### [Directions]
Copy each line of the records below that mentions the word "computer".

..........

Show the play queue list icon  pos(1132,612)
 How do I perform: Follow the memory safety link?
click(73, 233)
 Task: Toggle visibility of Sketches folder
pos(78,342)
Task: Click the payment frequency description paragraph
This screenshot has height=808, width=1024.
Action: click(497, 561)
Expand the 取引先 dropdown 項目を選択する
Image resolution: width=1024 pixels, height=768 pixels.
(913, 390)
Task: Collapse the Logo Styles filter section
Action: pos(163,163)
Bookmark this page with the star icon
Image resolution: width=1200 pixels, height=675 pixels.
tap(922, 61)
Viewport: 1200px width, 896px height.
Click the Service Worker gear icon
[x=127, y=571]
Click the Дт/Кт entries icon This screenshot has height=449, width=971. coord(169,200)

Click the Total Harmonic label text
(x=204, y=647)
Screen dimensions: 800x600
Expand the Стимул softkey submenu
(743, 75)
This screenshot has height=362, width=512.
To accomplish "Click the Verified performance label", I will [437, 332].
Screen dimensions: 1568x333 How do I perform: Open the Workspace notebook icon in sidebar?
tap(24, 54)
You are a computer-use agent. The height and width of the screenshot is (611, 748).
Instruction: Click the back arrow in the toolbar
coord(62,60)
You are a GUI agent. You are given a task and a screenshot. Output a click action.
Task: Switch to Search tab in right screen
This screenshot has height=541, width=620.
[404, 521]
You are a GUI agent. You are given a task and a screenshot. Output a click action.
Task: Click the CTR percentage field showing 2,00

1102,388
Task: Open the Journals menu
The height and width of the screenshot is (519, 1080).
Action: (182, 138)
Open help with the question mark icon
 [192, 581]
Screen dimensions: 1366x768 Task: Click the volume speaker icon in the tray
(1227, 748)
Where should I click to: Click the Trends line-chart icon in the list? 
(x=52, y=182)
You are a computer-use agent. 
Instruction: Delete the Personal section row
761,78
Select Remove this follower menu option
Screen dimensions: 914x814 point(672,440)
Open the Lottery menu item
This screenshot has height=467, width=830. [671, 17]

..........

### [Solution]
You are a computer-use agent. The height and width of the screenshot is (611, 748).
You are a computer-use agent. 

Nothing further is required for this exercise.